WORK ORDER —
What you output must match the entries exactly, apart from the pictures, which are left out.

RECORDS FOR THIS EXERCISE —
■ ■ ■ ■ ■

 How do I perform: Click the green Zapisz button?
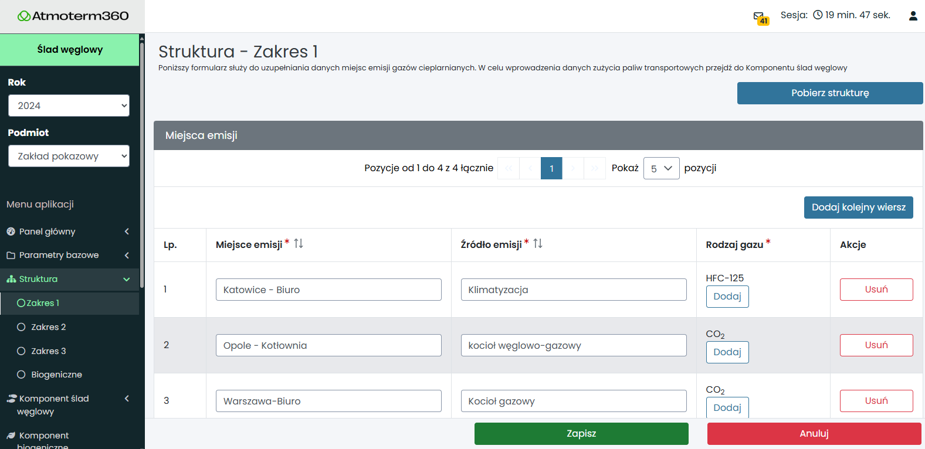(x=581, y=434)
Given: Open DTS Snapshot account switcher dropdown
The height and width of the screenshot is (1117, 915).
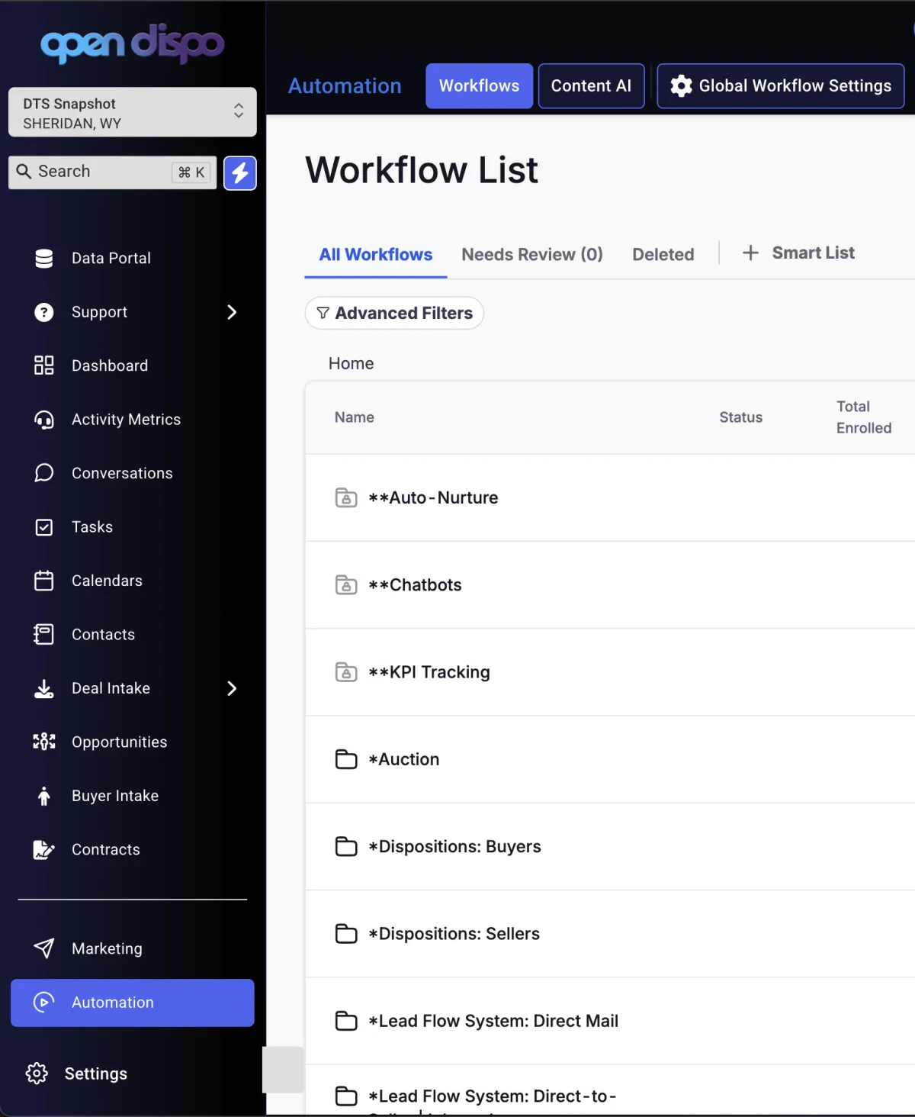Looking at the screenshot, I should (132, 113).
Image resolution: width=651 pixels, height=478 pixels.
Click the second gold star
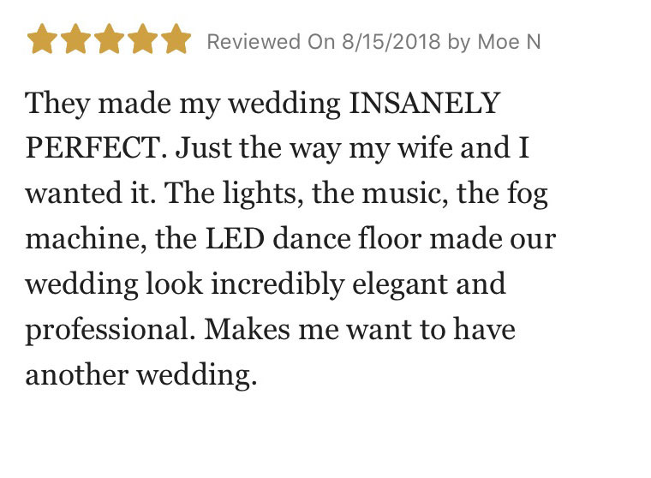point(76,39)
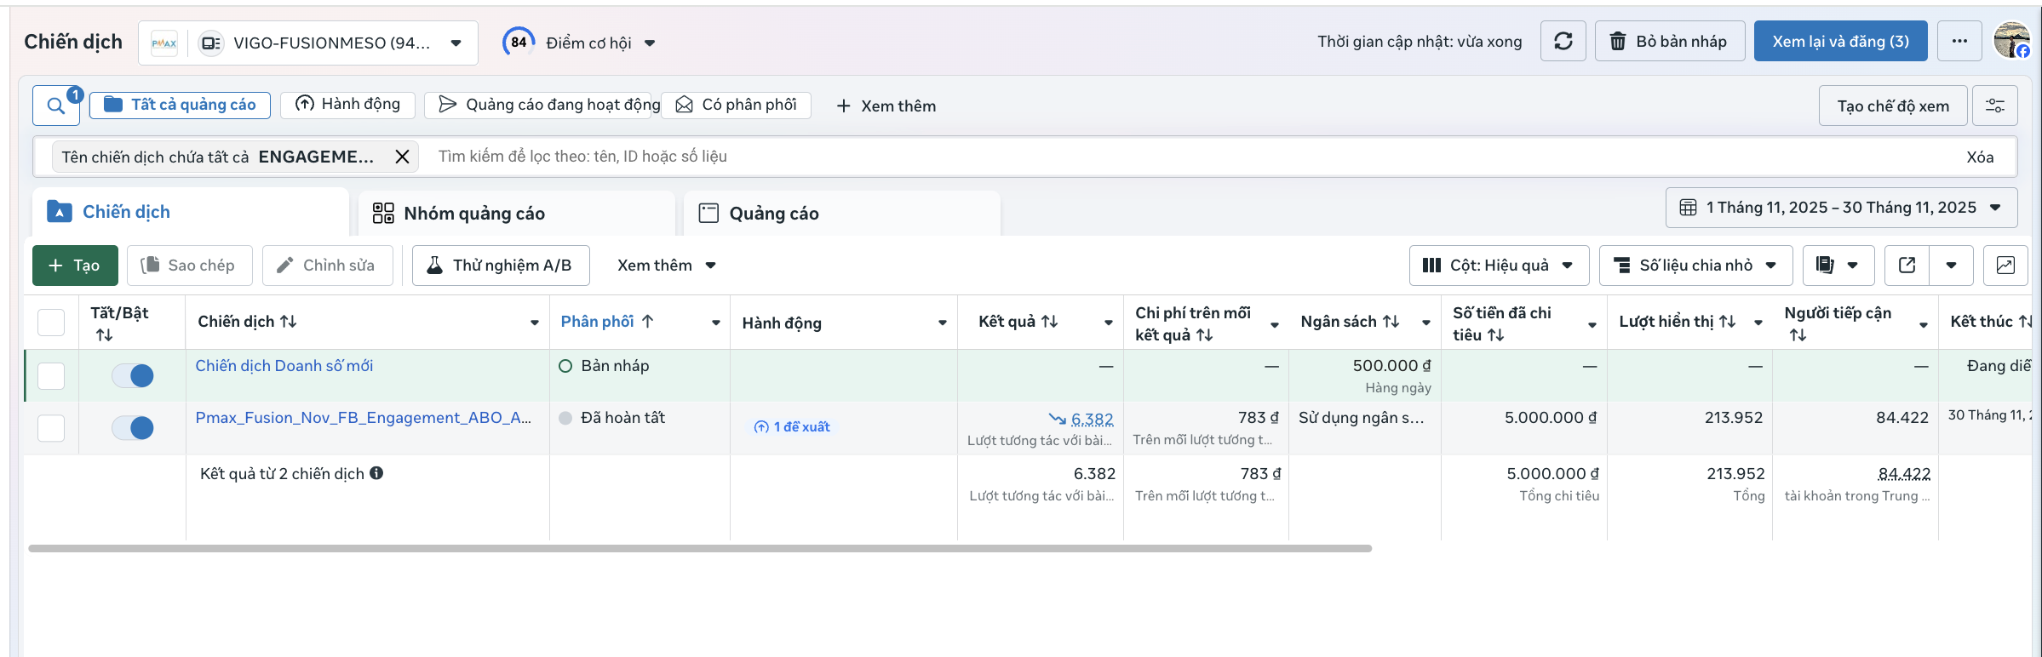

■ ■ ■ ■ ■

OUTPUT —
 How do I perform: Click the green Zapisz button?
(x=581, y=434)
Given: Open DTS Snapshot account switcher dropdown
The height and width of the screenshot is (1117, 915).
Looking at the screenshot, I should (132, 113).
Image resolution: width=651 pixels, height=478 pixels.
Click the second gold star
point(76,39)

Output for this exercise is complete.